Le vicende dei personaggi fanno da sfondo al teatro più cruento che la memoria collettiva ricordi, il dietro le quinte del Conclave, teatro di intrighi e giochi di potere per raggiungere la soglia Pontificia,
LA GUERRA DEI PAPI: Il Conclave del 1550
Siamo in pieno Medioevo, la Chiesa gode di un potere temporale che consente ai Papi di manipolare la realtà inquisendo sulle apparenti idee riformiste. La conquista del papato non è la logica conclusione di un percorso religioso quanto la contrattazione costante di alleanze con le quali rinsaldare il trono papale perché di regno si trattava e non certo quello di Cristo.
Roma vive le contraddizioni di un epoca di terrore, dei Tribunali ecclesiastici, dei roghi e delle epurazioni in massa, ma diventa l’ombelico del mondo quando morto il papa, si attende l’annuncio del nuovo. Questo è lo scenario in cui si svolge la storia che, in apparenza, sembra di fantasia, ma, per alcuni aspetti, si attiene ad un rigore storico che lo impreziosisce.
“La disposizione dell’uomo a credere ha dell’incredibile, la folla, influenzabilità reciproca le emozioni crescono e si esasperano, violenza crudeltà coraggio, atti che i singoli non compirebbero mai da soli. Istinto contrapposto alla ragione antitetico ad essa. Sono là a centinaia pronti a sfidare il freddo. Oggi non lavoreranno i figli saranno costretti a litigare il cibo con i cani e tutto per assistere ad un processo”
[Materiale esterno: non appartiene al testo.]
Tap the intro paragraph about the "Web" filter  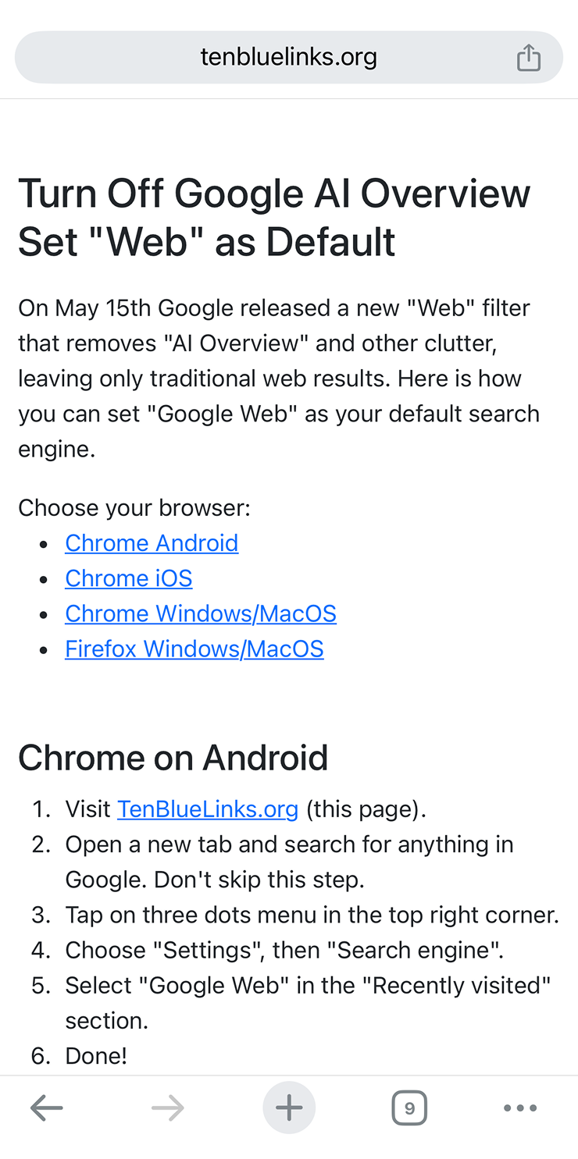coord(279,379)
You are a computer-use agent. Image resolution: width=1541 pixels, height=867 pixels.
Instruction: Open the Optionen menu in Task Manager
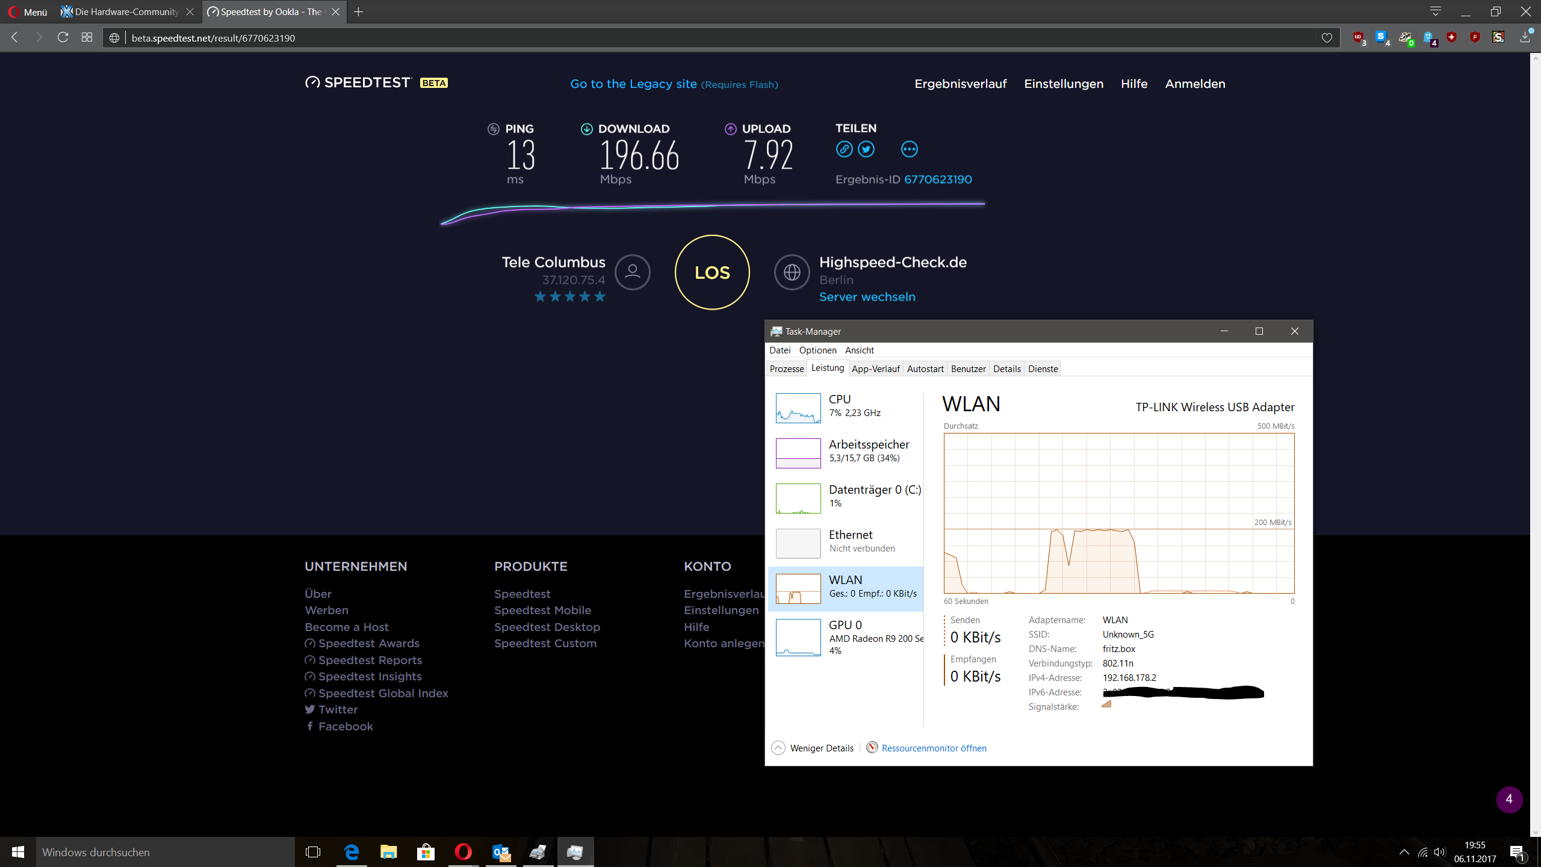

” Lo fanno per il sangue Padre”
“La Chiesa da loro questo. e una madre. Colma le loro solitudine e soddisfa i bisogni e cosa chiede in cambio?
“Fede Signore?”
” No disubbidienza!”La Chiesa vive sulla trasgressione ai propri insegnamenti. La gente vuole divertirsi con il sangue e la Chiesa da tutto questo per ricordare loro che tutto questo può accadere!
“Bruciare all’inferno?”
“L’inferno che fa più paura è questo, senza le fiamme vere senza la paura di tutti i giorni come potrebbe un uomo temere ciò che non vede? La Chiesa ha bisogno di martiri...”
“Ma è un paradosso!”
“Non lo è anche Gesu?”Un Dio abbandonato sulla croce da Dio, non ti sembra il più irragionevole dei racconti?”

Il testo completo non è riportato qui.